# joint entropy

Joint entropy of two variables $$X$$ and $$Y$$ is

\begin{equation} H(X, Y) = -\sum_{x,y} p(x, y) \log{p, y} \end{equation}

The lower bound of joint entropy is

\begin{equation} H(X, Y) \geq max (H(X), H(Y)) \geq 0 \end{equation}

Which means that you cannot reduce joint entropy by adding another unknown variable, the joint entropy will always jump up to the maximum entropy at least.

An upper bound of joint entropy is

\begin{equation} H(X, Y) \leq H(X) + H(Y) \end{equation}

Equality is achieved when they are independent, implying that the information revealed by doing two experiments together is exactly equal to the information of doing each experiment individually.

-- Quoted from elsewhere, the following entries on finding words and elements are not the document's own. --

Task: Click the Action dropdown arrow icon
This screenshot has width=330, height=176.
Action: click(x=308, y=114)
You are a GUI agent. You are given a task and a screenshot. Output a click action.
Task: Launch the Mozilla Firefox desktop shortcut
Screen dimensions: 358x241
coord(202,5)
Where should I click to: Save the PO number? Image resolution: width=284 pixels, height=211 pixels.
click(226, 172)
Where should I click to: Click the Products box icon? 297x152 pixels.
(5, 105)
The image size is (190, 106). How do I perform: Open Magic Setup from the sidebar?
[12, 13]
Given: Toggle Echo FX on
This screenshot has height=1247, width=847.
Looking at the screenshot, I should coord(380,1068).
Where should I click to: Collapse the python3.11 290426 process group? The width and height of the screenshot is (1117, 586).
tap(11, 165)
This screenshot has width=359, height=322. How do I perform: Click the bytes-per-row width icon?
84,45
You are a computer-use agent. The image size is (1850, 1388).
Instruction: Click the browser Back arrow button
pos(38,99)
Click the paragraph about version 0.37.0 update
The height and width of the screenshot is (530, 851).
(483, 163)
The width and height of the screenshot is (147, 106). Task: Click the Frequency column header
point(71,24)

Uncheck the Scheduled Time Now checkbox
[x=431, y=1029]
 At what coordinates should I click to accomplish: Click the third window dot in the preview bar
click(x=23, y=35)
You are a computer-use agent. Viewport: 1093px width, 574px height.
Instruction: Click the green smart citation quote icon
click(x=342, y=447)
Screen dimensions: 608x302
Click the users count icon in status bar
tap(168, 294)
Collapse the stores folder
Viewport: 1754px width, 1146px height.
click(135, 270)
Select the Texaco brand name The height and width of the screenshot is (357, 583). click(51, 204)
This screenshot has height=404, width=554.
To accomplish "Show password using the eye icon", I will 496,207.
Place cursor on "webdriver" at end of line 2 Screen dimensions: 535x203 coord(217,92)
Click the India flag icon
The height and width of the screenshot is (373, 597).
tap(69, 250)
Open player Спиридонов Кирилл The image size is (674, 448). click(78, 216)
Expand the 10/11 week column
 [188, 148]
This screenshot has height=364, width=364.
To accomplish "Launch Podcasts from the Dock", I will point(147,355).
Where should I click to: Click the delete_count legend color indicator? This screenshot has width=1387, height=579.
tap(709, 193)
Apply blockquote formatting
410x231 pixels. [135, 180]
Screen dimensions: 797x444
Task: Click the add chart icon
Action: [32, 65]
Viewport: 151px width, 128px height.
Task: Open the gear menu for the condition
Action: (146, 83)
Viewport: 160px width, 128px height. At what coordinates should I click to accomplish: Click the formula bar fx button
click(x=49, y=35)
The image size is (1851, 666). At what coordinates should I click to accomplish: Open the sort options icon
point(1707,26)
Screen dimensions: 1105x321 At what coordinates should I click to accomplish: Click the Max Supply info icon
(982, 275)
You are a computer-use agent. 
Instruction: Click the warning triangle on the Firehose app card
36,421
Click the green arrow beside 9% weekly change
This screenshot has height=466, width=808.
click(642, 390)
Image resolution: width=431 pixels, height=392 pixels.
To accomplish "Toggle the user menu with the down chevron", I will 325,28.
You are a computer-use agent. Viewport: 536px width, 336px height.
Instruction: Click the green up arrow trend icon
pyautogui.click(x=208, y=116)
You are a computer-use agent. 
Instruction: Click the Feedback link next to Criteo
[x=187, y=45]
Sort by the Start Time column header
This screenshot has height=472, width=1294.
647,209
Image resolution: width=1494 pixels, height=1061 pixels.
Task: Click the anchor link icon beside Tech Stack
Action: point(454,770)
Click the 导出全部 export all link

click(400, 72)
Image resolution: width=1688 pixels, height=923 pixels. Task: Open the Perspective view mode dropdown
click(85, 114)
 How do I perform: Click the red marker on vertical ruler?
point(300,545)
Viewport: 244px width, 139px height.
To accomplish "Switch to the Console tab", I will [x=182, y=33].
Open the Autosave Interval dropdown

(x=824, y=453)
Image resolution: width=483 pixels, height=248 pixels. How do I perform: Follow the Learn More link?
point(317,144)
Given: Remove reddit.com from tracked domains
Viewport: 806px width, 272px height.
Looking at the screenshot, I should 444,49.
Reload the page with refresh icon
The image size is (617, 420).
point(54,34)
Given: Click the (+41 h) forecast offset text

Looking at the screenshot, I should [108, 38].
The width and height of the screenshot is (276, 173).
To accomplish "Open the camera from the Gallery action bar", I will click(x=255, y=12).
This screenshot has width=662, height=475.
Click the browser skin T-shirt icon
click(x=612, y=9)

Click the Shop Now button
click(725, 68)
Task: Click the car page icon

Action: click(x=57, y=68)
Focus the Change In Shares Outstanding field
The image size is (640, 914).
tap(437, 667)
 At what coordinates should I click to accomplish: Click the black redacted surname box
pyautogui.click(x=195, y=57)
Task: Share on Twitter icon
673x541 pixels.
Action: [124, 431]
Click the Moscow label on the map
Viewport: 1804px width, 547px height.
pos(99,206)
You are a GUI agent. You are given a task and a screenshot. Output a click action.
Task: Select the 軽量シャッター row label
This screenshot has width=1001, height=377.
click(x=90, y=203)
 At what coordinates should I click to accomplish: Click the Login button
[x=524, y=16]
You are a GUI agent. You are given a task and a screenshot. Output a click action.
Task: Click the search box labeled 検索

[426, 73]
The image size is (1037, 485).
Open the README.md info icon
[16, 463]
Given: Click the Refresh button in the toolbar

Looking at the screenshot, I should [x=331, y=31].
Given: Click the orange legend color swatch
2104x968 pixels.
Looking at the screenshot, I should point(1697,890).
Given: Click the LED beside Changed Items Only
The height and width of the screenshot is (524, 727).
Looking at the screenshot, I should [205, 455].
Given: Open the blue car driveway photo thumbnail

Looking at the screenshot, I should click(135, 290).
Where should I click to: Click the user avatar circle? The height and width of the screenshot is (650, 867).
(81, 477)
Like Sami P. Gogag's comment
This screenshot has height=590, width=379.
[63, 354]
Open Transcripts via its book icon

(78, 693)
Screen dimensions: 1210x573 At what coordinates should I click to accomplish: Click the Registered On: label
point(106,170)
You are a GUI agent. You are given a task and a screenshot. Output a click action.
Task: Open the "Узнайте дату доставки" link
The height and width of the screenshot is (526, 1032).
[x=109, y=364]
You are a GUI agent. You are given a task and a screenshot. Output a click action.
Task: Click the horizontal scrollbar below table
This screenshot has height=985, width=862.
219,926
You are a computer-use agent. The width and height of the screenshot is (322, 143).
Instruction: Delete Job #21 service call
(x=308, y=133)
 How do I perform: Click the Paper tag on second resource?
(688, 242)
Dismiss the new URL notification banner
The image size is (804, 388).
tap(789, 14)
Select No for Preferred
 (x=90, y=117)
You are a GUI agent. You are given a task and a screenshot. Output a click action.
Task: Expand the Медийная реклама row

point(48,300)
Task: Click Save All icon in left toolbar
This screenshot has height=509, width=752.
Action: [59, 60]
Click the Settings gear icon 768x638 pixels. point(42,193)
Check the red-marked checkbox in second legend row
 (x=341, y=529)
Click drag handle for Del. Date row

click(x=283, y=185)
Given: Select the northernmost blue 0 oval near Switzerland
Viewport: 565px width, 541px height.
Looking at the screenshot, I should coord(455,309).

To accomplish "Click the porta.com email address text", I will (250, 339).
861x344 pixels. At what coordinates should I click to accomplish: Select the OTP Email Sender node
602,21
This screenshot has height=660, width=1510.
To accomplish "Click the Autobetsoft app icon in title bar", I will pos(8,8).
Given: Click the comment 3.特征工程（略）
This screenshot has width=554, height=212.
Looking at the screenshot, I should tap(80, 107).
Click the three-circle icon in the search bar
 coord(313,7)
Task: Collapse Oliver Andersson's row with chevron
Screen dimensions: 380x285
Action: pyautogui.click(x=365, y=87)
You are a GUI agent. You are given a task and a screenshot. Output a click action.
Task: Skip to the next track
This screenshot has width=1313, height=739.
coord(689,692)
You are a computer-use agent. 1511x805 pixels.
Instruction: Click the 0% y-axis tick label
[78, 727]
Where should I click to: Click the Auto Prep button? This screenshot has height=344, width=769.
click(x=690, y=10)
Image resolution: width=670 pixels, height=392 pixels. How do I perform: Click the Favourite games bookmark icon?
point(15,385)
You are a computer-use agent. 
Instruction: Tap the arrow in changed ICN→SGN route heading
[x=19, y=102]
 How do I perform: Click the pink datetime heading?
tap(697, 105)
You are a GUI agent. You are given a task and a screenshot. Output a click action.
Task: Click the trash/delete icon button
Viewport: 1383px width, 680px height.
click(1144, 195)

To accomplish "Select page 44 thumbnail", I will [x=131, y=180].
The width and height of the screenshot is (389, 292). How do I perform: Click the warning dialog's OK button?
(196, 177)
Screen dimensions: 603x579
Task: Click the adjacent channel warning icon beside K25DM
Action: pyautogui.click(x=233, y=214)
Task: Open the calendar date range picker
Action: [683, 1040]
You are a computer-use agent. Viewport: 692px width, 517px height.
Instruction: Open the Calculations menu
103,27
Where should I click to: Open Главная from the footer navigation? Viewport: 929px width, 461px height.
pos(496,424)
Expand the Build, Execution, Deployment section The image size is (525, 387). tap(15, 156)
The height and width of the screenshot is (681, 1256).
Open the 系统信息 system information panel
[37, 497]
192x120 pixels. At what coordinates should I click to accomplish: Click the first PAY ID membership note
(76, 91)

If they happened to be dependent, then there's some extra information in the system and so entropy may be lower (we need fewer bits to express all the information perfectly).

Finally, joint entropy is closely related to conditional entropy, in that

\begin{equation} H(X, Y) = H(Y|X) + H(X) \end{equation}

The information from performing a two experiments togther is exactly the information from $$Y$$ given we see $$X$$ and the information from doing $$X$$, recalling the additivity of entropy. If they are actually independent, then the conditional goes to just $$H(Y)$$ and we have the same result as above.